In this work, we described a general mechanism for the focusing of particles in the elasto-inertial regime in a straight, rectangular microchannel. 3-D direct numerical simulations as well as fluorescent and bright-field experimental images were used to accurately quantify the focusing and separation of 4.16 µm and 7.32 µm diameter particles in a rectangular channel flow of Giesekus fluid at low (1 µL/min) and high (5 µL/min) flowrates corresponding to Wi = 3.6 and Wi = 18, respectively. Our results revealed that the elastic force (F_E) and N₂-induced secondary flow transversal drag (F_SFD) push both particle sizes towards the channel center at low flowrate (Wi = 3.6). At high flowrate (Wi = 18), two focusing positions are observed on the Y-midline of the channel due to the balance of F_E, F_SFD, and shear-gradient lift force (F_S).
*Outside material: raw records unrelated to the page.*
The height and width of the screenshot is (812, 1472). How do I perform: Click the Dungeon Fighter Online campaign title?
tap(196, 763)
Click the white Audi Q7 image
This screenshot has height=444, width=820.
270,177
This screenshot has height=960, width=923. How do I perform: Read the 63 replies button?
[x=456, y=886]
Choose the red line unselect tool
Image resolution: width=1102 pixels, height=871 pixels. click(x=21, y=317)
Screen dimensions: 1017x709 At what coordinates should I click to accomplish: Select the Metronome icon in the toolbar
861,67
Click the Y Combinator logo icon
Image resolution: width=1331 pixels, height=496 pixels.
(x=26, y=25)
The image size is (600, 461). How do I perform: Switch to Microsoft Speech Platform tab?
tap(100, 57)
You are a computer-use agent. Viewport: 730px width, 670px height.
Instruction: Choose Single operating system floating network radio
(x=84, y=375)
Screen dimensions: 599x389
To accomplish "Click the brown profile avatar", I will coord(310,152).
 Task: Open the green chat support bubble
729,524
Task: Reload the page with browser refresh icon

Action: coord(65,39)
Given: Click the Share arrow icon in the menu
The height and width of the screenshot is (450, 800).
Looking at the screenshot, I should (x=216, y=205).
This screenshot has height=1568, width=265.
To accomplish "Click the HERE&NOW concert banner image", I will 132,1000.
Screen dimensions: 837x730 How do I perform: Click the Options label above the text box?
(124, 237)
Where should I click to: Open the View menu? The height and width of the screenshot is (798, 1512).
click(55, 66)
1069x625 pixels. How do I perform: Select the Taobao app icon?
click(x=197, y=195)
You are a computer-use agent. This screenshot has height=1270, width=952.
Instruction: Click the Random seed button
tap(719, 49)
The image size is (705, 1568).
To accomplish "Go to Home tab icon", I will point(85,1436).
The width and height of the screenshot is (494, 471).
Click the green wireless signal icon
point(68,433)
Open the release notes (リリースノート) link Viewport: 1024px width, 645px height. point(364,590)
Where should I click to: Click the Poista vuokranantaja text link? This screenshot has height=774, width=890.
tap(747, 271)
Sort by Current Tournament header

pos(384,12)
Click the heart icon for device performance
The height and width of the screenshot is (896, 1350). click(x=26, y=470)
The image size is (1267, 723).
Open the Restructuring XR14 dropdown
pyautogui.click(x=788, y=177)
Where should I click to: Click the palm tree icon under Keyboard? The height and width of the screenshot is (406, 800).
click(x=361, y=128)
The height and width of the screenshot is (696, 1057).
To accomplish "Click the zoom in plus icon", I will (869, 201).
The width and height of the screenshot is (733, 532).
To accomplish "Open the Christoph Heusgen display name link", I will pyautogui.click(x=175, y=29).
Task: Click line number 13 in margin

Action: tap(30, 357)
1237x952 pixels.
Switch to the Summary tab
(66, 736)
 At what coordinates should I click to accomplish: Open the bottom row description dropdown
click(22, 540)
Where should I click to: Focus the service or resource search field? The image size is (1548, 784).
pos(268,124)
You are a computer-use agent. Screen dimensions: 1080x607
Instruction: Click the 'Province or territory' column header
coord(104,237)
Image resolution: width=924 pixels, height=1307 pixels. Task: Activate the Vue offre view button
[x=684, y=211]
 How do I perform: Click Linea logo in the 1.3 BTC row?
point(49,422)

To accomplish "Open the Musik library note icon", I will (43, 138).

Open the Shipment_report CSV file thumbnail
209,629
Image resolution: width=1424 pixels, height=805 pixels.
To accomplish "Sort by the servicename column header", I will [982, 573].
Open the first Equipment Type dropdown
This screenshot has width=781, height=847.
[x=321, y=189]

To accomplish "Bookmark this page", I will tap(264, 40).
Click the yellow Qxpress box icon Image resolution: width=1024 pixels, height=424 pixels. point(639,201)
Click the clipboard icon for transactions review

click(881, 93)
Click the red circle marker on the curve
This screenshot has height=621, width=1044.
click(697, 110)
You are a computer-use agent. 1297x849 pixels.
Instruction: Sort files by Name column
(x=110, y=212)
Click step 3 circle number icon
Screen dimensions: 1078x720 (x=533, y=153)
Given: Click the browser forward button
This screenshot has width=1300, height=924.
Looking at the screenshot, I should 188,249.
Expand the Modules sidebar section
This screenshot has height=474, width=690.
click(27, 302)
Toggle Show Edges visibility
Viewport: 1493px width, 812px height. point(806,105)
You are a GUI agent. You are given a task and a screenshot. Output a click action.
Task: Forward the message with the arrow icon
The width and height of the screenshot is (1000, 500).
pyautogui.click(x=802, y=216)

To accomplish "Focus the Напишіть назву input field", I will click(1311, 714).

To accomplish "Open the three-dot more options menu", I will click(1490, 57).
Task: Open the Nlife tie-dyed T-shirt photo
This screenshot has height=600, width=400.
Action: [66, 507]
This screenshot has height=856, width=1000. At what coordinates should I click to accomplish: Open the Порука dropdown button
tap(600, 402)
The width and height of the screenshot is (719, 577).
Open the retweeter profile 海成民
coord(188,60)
We reported, for the first time, that elastic force can promote wall-directed migration of particles in the central regions at Wi ~ O(10). Due to the different scaling of the forces responsible for the focusing with the particle diameter, smaller particles equilibrate closer to the channel center. Additionally, we demonstrated that the correct prediction of the focusing positions is directly associated with the correct estimation of the mobility factor or the $\alpha$ constant in the Giesekus equation. Over or underestimation of the shear-thinning extent will lead to substantial error in the predicted focusing positions that can negatively affect the efficiency of particle separation devices. Lastly, we showed that the unique behavior of the inertial force near the channel walls can be explained by exploring the impact of the shear-thinning property of the fluid on the velocity profile. The ‘warped’ velocity gradient present in shear-thinning fluid amplifies the shear-gradient force. This amplified force will overcome the wall-induced lift, causing the net inertial force to be towards the walls in such fluids.